Airflow DAG 구동중 Task 실패시 이메일 알림설정 예시
.
Data_Engineering_TIL(20201016)
[실습내용]
step 1) Airflow server 구동
https://minman2115.github.io/DE_TIL141/ 참고
step 2) Airflow server가 사용할 google smtp app 계정설정 (Gmail 앱비밀번호 생성하기)
-
Google Home에서 자신의 프로필 > Google 계정 관리 클릭한다.
-
왼쪽 사이드 바에서
보안
클릭한다. -
Google에 로그인 항목에서
2단계 인증
사용으로 선택한다. -
앱 비밀번호를 생성한다.
-
노란색 박스안의 16자리 비밀번호를 메모장에 복사해둔다.
step 2) task 실패시 email 발송을 위한 airflow config 설정
[ec2-user@ip-10-1-10-227 ~]$ cd ~/airflow
[ec2-user@ip-10-1-10-227 airflow]$ ls
airflow.cfg airflow.db airflow-webserver.pid logs unittests.cfg
[ec2-user@ip-10-1-10-227 airflow]$ sudo vim airflow.cfg
# 아래와 같이 smtp 부분의 내용을 변경해준다.
[smtp]
smtp_host = smtp.gmail.com
smtp_starttls = True
smtp_ssl = False
smtp_user = [YOUR_EMAIL_ADDRESS]
smtp_password = [16_DIGIT_APP_PASSWORD] # 위에서 메모장에 복사해둔 16자리 Gmail 앱 비밀번호
smtp_port = 587
smtp_mail_from = [YOUR_EMAIL_ADDRESS]
step 3) DAG 생성 및 등록
task 가 실행중에 문제가 발생할 수 있도록 코드를 작성
[ec2-user@ip-10-1-10-4 airflow]$ mkdir dags
[ec2-user@ip-10-1-10-4 airflow]$ cd dags
[ec2-user@ip-10-1-10-4 dags]$ sudo vim test.py
from airflow import DAG
from airflow.operators.python_operator import PythonOperator
import datetime as dt
from datetime import datetime, timedelta
from airflow.contrib.operators.emr_create_job_flow_operator import EmrCreateJobFlowOperator
from airflow.contrib.operators.emr_add_steps_operator import EmrAddStepsOperator
from airflow.contrib.sensors.emr_step_sensor import EmrStepSensor
from airflow.contrib.operators.emr_terminate_job_flow_operator import EmrTerminateJobFlowOperator
default_args = {
'owner': 'minman',
'depends_on_past': False,
'start_date': datetime(2020,10,14, 1, 55),
'email': ['[my_email_address]'],
'email_on_failure': True
}
dag = DAG('emr_job_flow_test',
default_args=default_args,
schedule_interval= None, # 스케쥴 인터벌을 None으로 바꾸고, 트리거로만 실행하도록 함 (온디멘드 실행)
catchup=False
)

### 데이터 목록
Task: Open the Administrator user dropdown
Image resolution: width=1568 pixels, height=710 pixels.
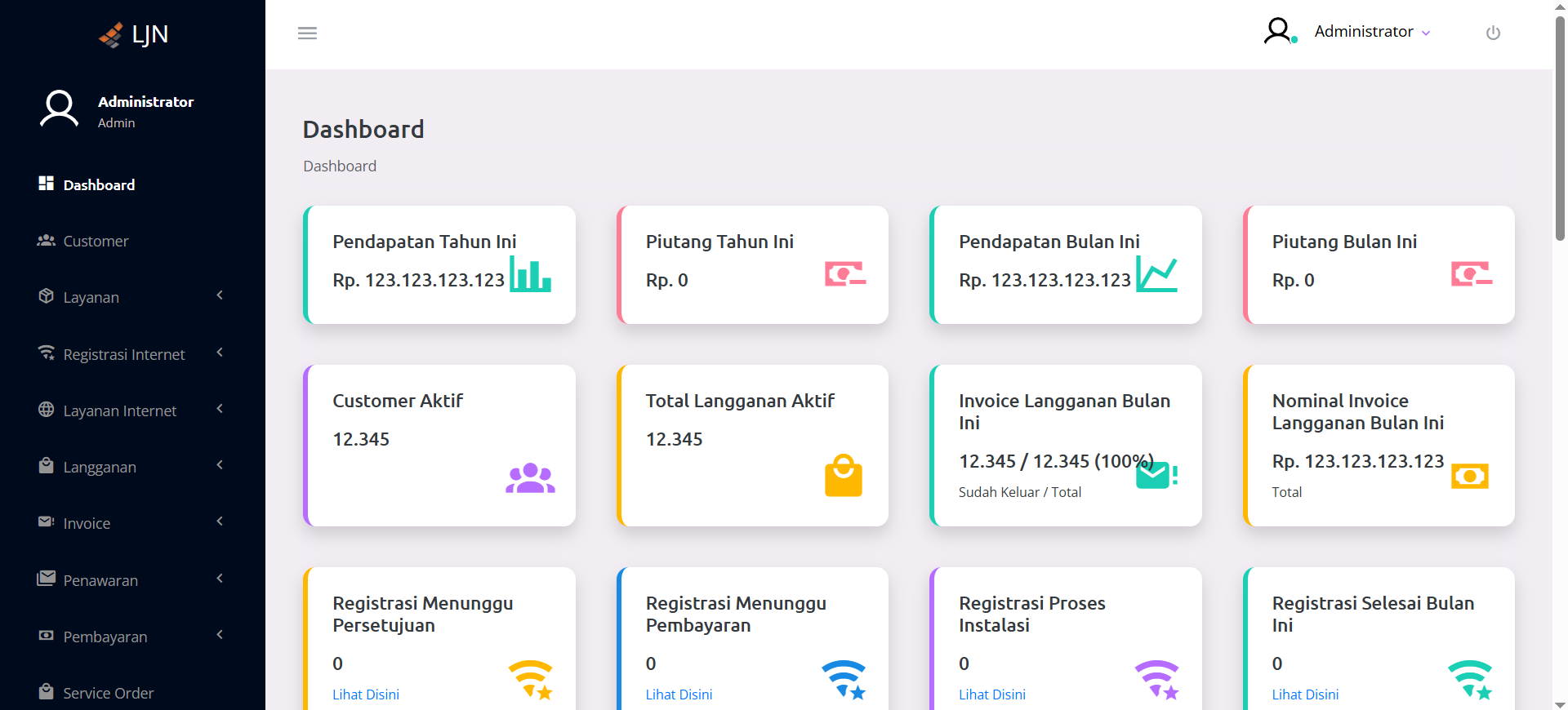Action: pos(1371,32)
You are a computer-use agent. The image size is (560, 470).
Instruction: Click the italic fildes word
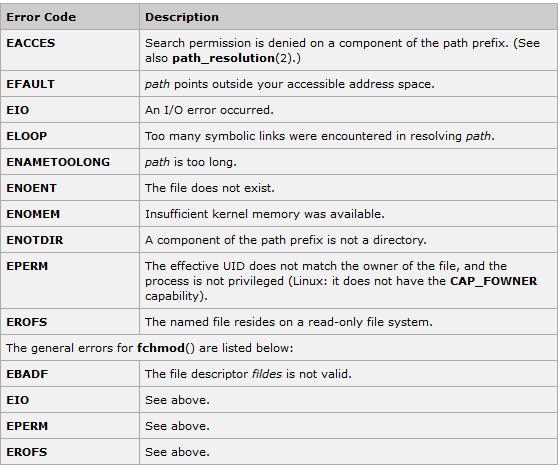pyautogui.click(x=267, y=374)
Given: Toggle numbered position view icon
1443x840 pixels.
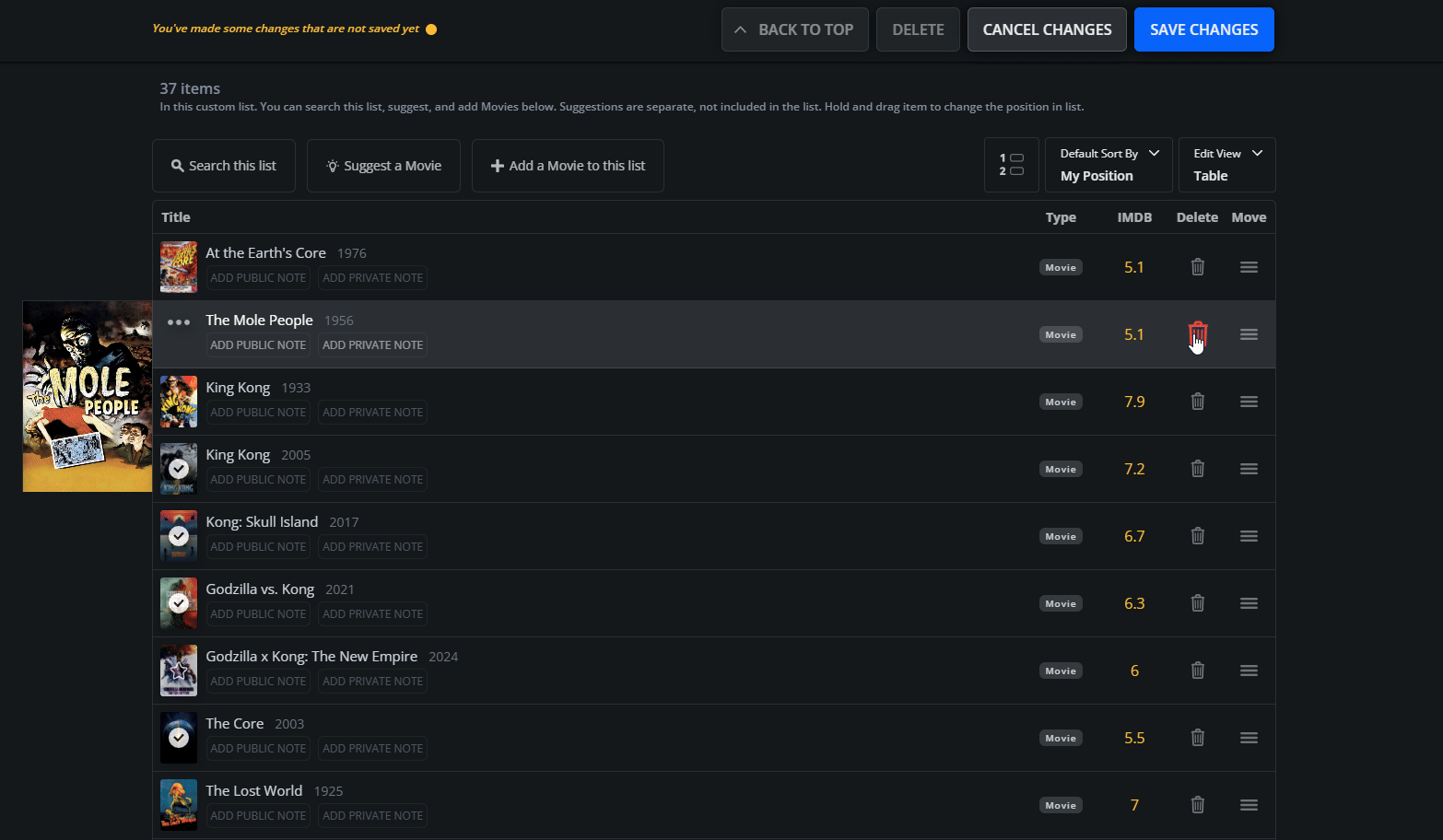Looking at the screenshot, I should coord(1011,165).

### 해야 할 작업
1. Airflow 이메일 알림 설정 글을 보고 답하세요.
(a) Google에 로그인 항목에서 사용으로 선택하는 것은 무엇인가요?
(b) smtp 설정에서 smtp_port 값은 얼마인가요?
(c) DAG 코드에서 'owner'에 지정된 값은 무엇인가요?
2. Airflow 이메일 알림 설정 글을 마지막 문장 다음부터 이어 쓰세요.

### 순서별 결과
1.
(a) 2단계 인증
(b) 587
(c) minman

2.
JOB_FLOW_OVERRIDES = {
'Name' : 'pms-EMRtest-test',
'LogUri' : 's3://[bucket_name]/',
'ReleaseLabel' : 'emr-5.28.1',
'Instances' : {
'Ec2KeyName': '[key_name]',
'Ec2SubnetId': 'subnet-xxxxxxxxxxxxxxxxxx',
'EmrManagedMasterSecurityGroup': 'sg-xxxxxxxxxxxxxxxxxxxxx',
'EmrManagedSlaveSecurityGroup': 'sg-xxxxxxxxxxxxxxxxxxxx',
'KeepJobFlowAliveWhenNoSteps': True,
'TerminationProtected': False,
'InstanceGroups': [{
'InstanceRole': 'MASTER',
"InstanceCount": 1,
"InstanceType": 'm5.2xlarge',
"Market": "SPOT",
"Name": "Master"
}, {
'InstanceRole': 'CORE',
"InstanceCount": 1,
"InstanceType": 'm5.2xlarge',
"Market": "SPOT",
"Name": "Core",
}, {
'InstanceRole': 'TASK',
"InstanceCount": 1,
"InstanceType": 'm5.2xlarge',
"Market": "SPOT",
"Name": "Core",
}
]
},
'Applications':[{'Name': 'Spark'},{'Name': 'Hadoop'},{'Name': 'Hive'}],
'JobFlowRole':'EMR_EC2_DefaultRole',
'ServiceRole':'EMR_DefaultRole',
'StepConcurrencyLevel': 10,
'Tags' : [{'Key': 'name', 'Value': 'pms-EMR-test'},
{'Key': 'expiry-date', 'Value': '2020-10-13'},
{'Key': 'owner', 'Value': 'pms'}],
'BootstrapActions':[
{
'Name': 'Maximize Spark Default Config',
'ScriptBootstrapAction': {'Path': 's3://[bucket_name]/maximize-spark-default-config.sh'}
# https://github.com/aws-samples/emr-bootstrap-actions/blob/master/spark/maximize-spark-default-config
}
],
"VisibleToAllUsers": True
}
cluster_creator = EmrCreateJobFlowOperator(
task_id='create_job_flow',
job_flow_overrides=JOB_FLOW_OVERRIDES,
aws_conn_id='aws_default',
emr_conn_id='emr_default',
dag=dag
)
PRE_STEP = [
{
'Name': 'spark_job_01',
#'ActionOnFailure': 'TERMINATE_CLUSTER',
'HadoopJarStep': {
'Jar': 'command-runner.jar',
'Args': ['spark-submit',
'--deploy-mode', 'cluster',
'--master', 'yarn',
's3://[bucket_name]/spark_job_07.py'] # Error를 발생하는 코드를 삽입한 python script
}
}
]
step_adder_pre_step = EmrAddStepsOperator(
task_id='pre_step',
job_flow_id="",
aws_conn_id='aws_default',
steps=PRE_STEP,
dag=dag
)
step_checker_pre = EmrStepSensor(
task_id='watch_step_of_pre',
job_flow_id="",
step_id="",
aws_conn_id='aws_default',
dag=dag
)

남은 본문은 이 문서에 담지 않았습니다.